私は患者や病院で働くスタッフ、そして地域の人に対してもっと開かれた「みんなで考え」「みんなでつくり」「みんなが集まる」病院を目指して医療福祉建築を学んでいます。

なぜ私が医療福祉建築(※1)の道に進んだのか、きっかけは今から7年半前私がユーイング肉腫(小児がん)を発症し入院治療をした1年半にあります。

当時私は中学2年生14歳でした。病室は6人部屋、一人あたりのスペースは2畳ほどでした。子供のベッドの隣の70cmほどの隙間にゴザを引き母親が付き添い看病するという悲惨な現状が当たり前のように広がっていました。子供の副作用や泣き声で夜も眠れず、涙を流せる場所もない。そんな環境の中で心を病み身体を壊していく親も少なくありませんでした。「患者も家族も元気になれる病院があったらいいのに」これが1つめのきっかけです。

もう1つは、みーちゃんという当時9歳女の子との出会いにあります。みーちゃんは先天性の多臓器に関わる病気で、生まれてから13歳で亡くなるまでずっと、一生を病院で過ごしました。彼女が入院していた小児外科病棟は北側で、廊下を2本挟んで南側が私の入院する小児内科病棟でした。暗くひんやりとした北側の廊下のベンチに彼女はいつも座っていました。誰かが来るとにっこり笑って嬉しそうにしていました。私は退院した後も彼女に会いに行き廊下のベンチで一緒に話していました。しかし会う度に別れの足音が徐々に近づいていることは日に日に悪くなっていく彼女の顔色を見れば分かりました。それから、彼女が亡くなり悲しみと悔しさの中で私は心に誓いました。一生を病院で過ごす子供もいる、暗く寒い廊下で誰かが来てくれるのを待つなんて、そんな寂しい思いをさせてはならないと。このとき、患者や家族を取り巻く環境を変えたいという漠然とした思いが病院の設計をしたいという目標に変わったのでした。

そして、大学生になり設計事務所でアルバイトをする中で、今までは利用する側で見ていた病院を、今度は設計する側の視点で見る事ができるようになったことで新たな発見と課題が見えてきました。

まず、設計者の中に長期入院経験はほとんどいないということ。これは、よく考えてみると当たり前かもしれませんが、重要なことです。論文や書物から得た知識で設計はできますが、病室など今まで体験したことのない空間を想像することは非常に難しく、使っている姿が見えづらいのです。学生の単純な思考かもしれませんが、ワークショップなどを設計に取り入れ、患者やスタッフの意見を聞く機会が多くあれば設計しやすいのにと思っています。

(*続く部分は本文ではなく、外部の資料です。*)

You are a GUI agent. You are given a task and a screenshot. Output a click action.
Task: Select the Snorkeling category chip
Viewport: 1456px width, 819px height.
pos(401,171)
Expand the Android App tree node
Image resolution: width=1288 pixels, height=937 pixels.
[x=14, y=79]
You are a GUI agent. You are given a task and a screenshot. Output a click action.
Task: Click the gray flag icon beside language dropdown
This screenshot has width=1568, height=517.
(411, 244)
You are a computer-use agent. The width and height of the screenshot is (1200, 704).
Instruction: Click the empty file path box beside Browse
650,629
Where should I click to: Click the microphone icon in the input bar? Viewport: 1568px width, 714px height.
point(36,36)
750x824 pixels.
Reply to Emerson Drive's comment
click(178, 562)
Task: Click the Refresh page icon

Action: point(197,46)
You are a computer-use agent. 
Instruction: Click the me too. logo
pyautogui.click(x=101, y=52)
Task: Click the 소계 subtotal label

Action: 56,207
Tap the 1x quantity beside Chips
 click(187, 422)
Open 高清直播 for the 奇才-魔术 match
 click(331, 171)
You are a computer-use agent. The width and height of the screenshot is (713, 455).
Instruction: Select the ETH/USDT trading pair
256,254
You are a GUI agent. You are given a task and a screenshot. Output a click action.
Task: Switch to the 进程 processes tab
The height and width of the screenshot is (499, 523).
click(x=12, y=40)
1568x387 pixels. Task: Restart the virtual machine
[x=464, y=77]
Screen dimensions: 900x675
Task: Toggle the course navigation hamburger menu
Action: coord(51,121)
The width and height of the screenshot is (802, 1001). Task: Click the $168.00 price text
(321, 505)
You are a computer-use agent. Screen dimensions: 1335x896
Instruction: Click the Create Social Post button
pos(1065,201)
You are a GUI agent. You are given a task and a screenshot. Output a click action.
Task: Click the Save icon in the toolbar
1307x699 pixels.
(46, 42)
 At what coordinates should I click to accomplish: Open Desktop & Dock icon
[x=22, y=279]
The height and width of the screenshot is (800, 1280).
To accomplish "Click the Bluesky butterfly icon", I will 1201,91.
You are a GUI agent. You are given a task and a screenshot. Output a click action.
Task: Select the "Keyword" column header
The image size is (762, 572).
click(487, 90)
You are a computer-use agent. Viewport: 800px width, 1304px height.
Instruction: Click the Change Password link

また、がんサバイバー多くが直面する問題として偏見があります。教育の問題ともいえますが普段病気の人を見かけないという距離感の問題でもあると私は考えています。

例えば、病院の待合室がオープンカフェだったなら車いすに座ってコーヒーを飲んでいるおじいさんの隣でサラリーマンがパソコンをカタカタと打っている。あるいは、小児科のプレイルームが公園だったなら、抗がん剤で髪が抜けた子供たちと近所の子供たちが一緒に遊んでいる。そんな光景が日常になるかもしれません。病気になったら社会から切り離されてしまう現在の病院ではなく、病院が「多くの人が集まる場所」というキーワードのもとに生活の一部となったなら、差別や偏見が減るだけでなく検診率も向上することでしょう。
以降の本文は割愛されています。